Знакомые с ним люди вспоминают, что Николай Иванович любил повторять слова Бердяева о том, что «без прошлого нет будущего». Что народ, который забывает свою историю, погибает. И надо отдать ему должное, в своих практических исследованиях он сполна смог воплотить эти идеи. В изучении истории русской кухни он вместе со своими ближайшими коллегами (М.Н. Куткиной и Н.Я. Карцевой) тщательнейшим образом анализировал не только состав старинных блюд, но и этимологию их названий, условия возникновения и развития. Подключал лингвистов, филологов (откуда произошли русские «кундюмы-кундюбки»?), знатоков угро-финского, тюркского языков.
Что такое «четверговая» черная соль? Зачем она? Благодаря Ковалеву мы знаем теперь ее состав, рецепт приготовления. И самое главное, стало понятно, зачем она готовилась! Наши предки готовили эту соль в конце Страстной недели. На Пасху же в деревнях варили, красили яйца целыми корзинами, а потом в течение пары дней съедали их. Это сейчас можно таблетки выпить при тяжести в желудке, а тогда таким народным лекарственным средством была черная соль. Этаким старинным аналогом нынешнего активированного угля.

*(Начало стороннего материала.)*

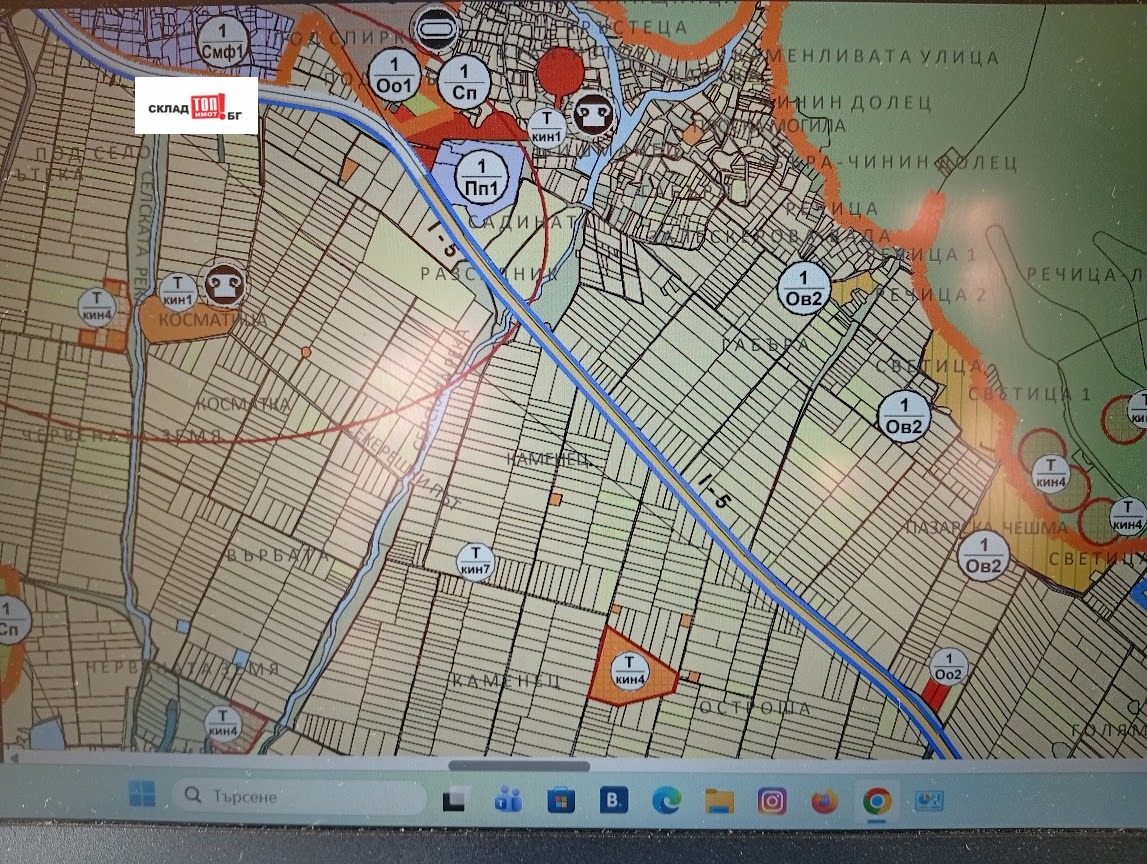Click the Windows Start button
The width and height of the screenshot is (1147, 864).
click(142, 796)
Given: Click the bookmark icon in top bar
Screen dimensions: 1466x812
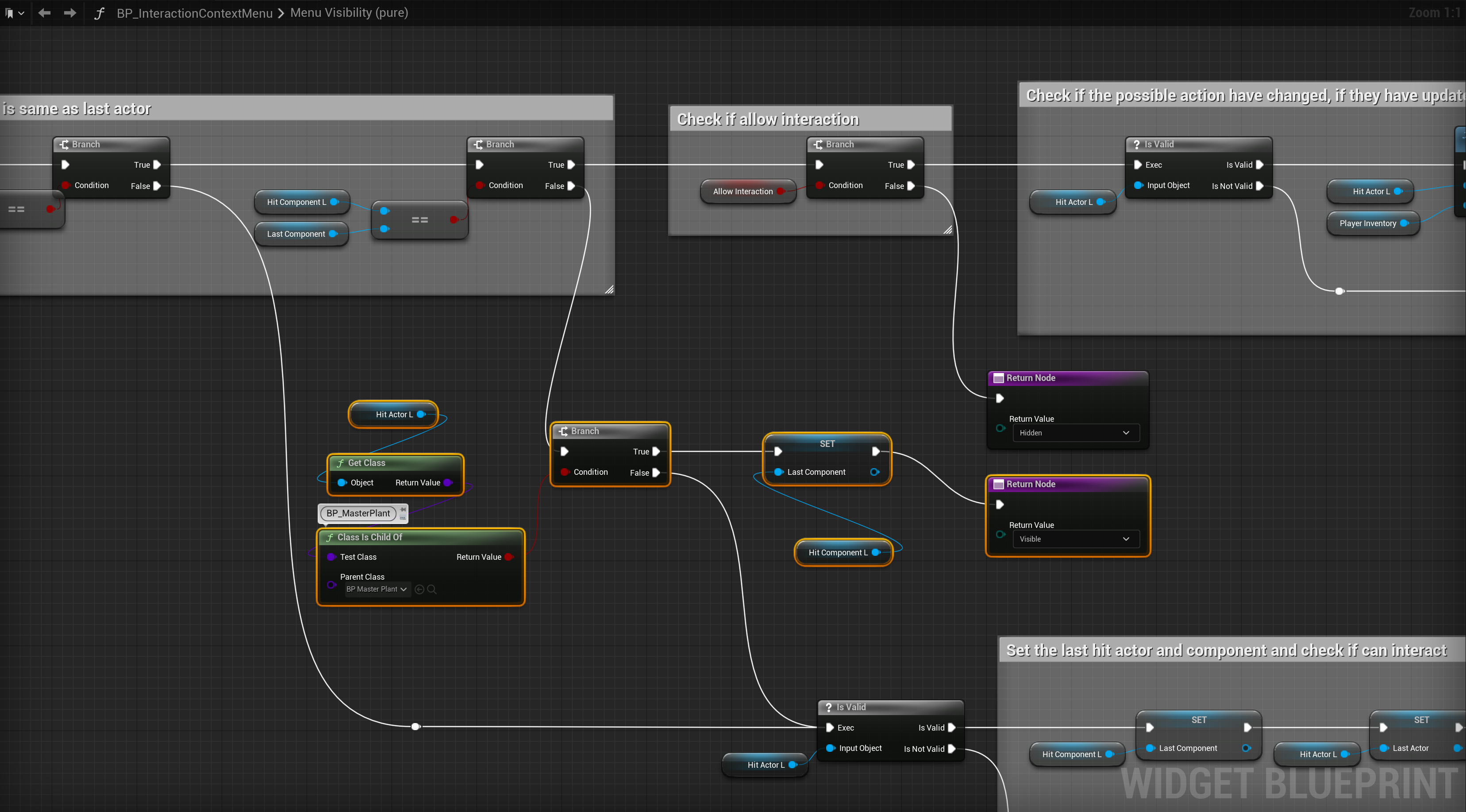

Вообще же вклад Ковалева в историю русской кухни очевиден. И может быть, главное, за что мы должны быть благодарны ему, – так это за яркую картину этого явления. Возможно, именно благодаря ему мы ушли от банального представления об исторической русской кухне как непрерывной череде каш, блинов, щей и жареных лебедей. И стали понимать, насколько рациональной и продуманной была наша старинная гастрономия. Как она впитывала в себя опыт соседних стран и народов, творчески перерабатывала его, осваивала новые продукты и приемы, постепенно превращаясь в великую русскую кулинарию.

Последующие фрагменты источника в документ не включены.